Open gaborkaszab opened 1 year ago
cc @ajantha-bhat @wypoon @szehon-ho
Looks like without USING iceberg
you don't create iceberg table and so it doesn't have to have even update support not speaking about partitions table
Looks like without
USING iceberg
you don't create iceberg table and so it doesn't have to have even update support not speaking about partitions table
Hey @bondarenko
You're saying that you weren't able to repro the issue with the SQL in the description?
I definitely had an Iceberg table, was able to update and also to query metadata tables (that are Iceberg specific). There might be a setting to default the CREATE TABLE
to Iceberg, I don't know.
The "old" partitions are present in the output of a partition metadata table query when the table has merge-on-read for updates. This is because for the partition metadata table the delete files are not applied to the data files to see what partitions are remaining. I think this is a bit misleading because now querying the partitions metadata table can have different results depending on copy-on-write or merge-on-read was used.
In order to fix this the delete files should be applied but that would break the idea of metadata table queries being lightweight and only requiring table metadata to produce the output. Regardless, I still think fixing this by applying the delete files would make sense (behind a flag?). Could you please share your thoughts, @szehon-ho @rdblue @danielcweeks ?
What would the algorithm be? If the partition has delete files, try to do a full MOR, and check if records are null? Personally, sounds a bit extreme, I would think a good first step is just add a column for delete_files (It may be easier after my new change in #6365). After all, we do have a partition existing, just its of invalid delete files. Interested to hear others thoughts as well.
What would the algorithm be? If the partition has delete files, try to do a full MOR, and check if records are null? Personally, sounds a bit extreme, I would think a good first step is just add a column for delete_files (It may be easier after my new change in #6365). After all, we do have a partition existing, just its of invalid delete files. Interested to hear others thoughts as well.
Well, giving this a second (and a third) thought I have to admit that applying delete file on the data files to get the partitions is too heavyweight. I'm wondering if we should document this behaviour somewhere as I remember on Slack there was someone confused about the 'record_count' column of the metadata table not adding up to the same value what count(*) gives.
Yea I admit that is annoying. Maybe just the fact to add delete_files column will help know that perhaps the record_count may change? (As well as documenting of course). But agree there's no good way without applying, to get the real record count.

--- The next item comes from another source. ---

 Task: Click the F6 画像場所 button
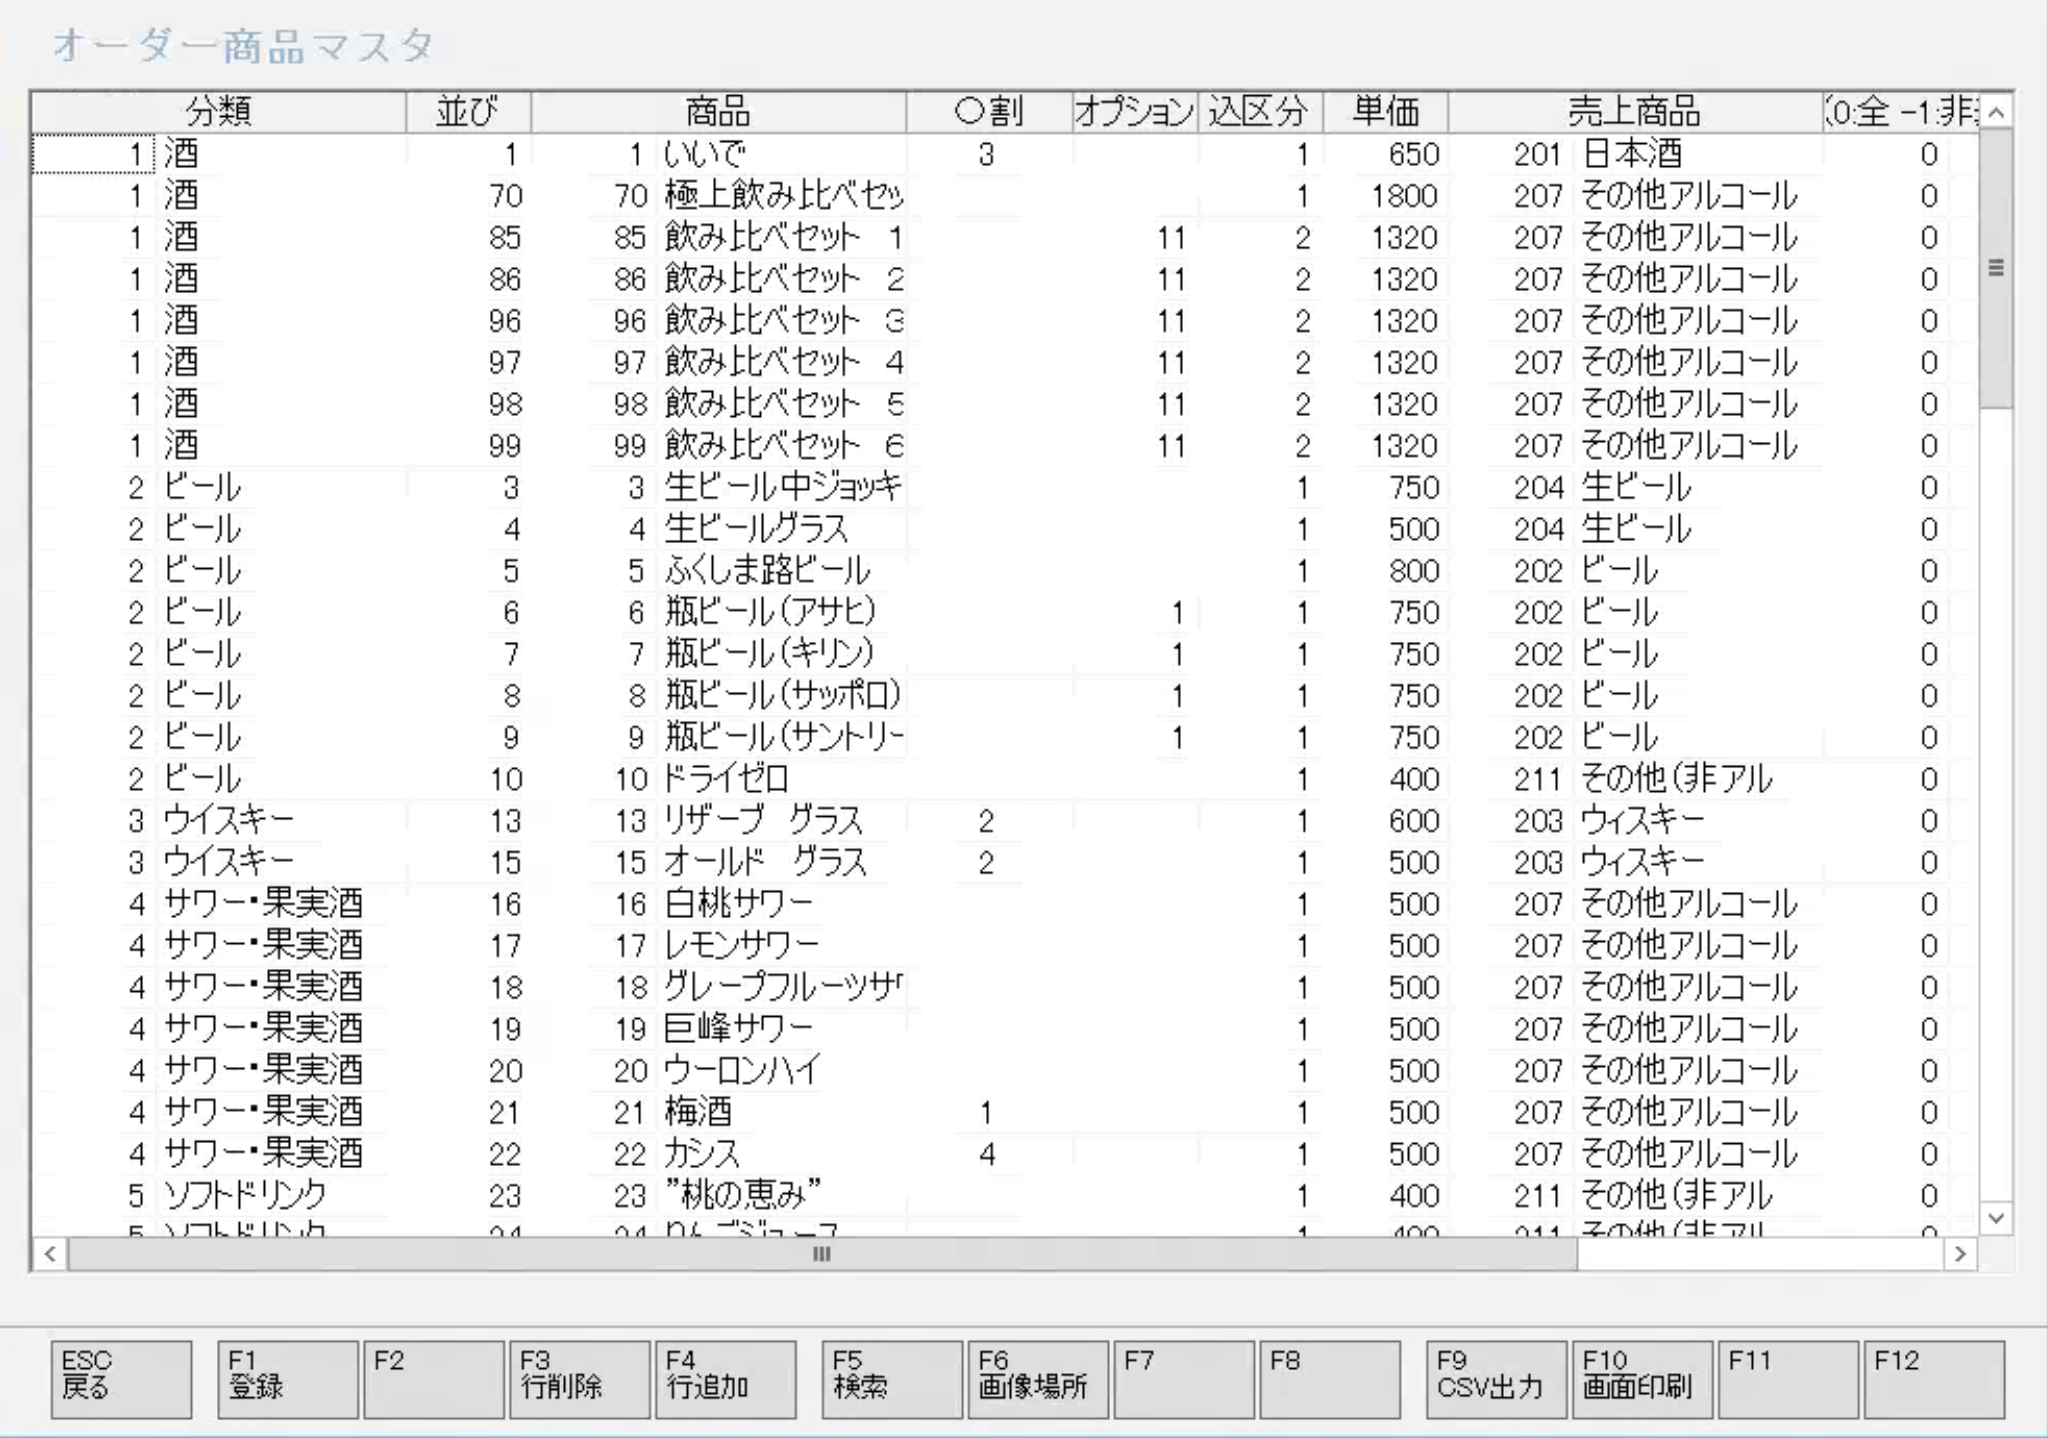coord(1037,1378)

Thanks for the feedback, @szehon-ho! About documenting this phenomenon: I found the spark-queries page that talks about the partition metadata table. Here I can add a short remark about the "old" partition rows. I'm wondering if there is another part of the Iceberg docs that are not Spark specific and covers the metadata tables.
Hi yes, sounds good to me. I think we are doing a doc per engine, and so right now I believe it's only there for Spark. Ref some earlier discussions on how to document metadata tables. https://github.com/apache/iceberg/issues/757
Hi @gaborkaszab sorry i was just re-reading this issue and had a question on the use-case, do you know why it doesnt use a metadata delete, to remove the partition without delete-files? ref it should return true here, and then go to a code path where it deletes the manifest entry , rather than write a delete file. https://github.com/apache/iceberg/blob/master/spark/v3.3/spark/src/main/java/org/apache/iceberg/spark/source/SparkTable.java#L281
Sorry, I missed this @szehon-ho more than a year ago :) I haven't went into this to be honest. Maybe pos delete was written instead of a metadata-only operation because this was an UPDATE and not a DELETE that reproed this phenomenon? In fact, I recall when I ran DELETE, the use-case didn't repro this as it was metadata-only op.
Apache Iceberg version
main (development)
Query engine
Spark
Please describe the bug 🐞
I created a simple partitioned table with an integer partition column 'i'. Inserted one row where i=1. Then updated the table to set i=2. When querying the partitions metadata table I see 2 rows as the old one is also there. Precondition to reproduce this to have a v2 table with merge-on-read update mode.
Steps to reproduce:
When I run a delete instead of an update the dropped partition is not present in the output as I expected.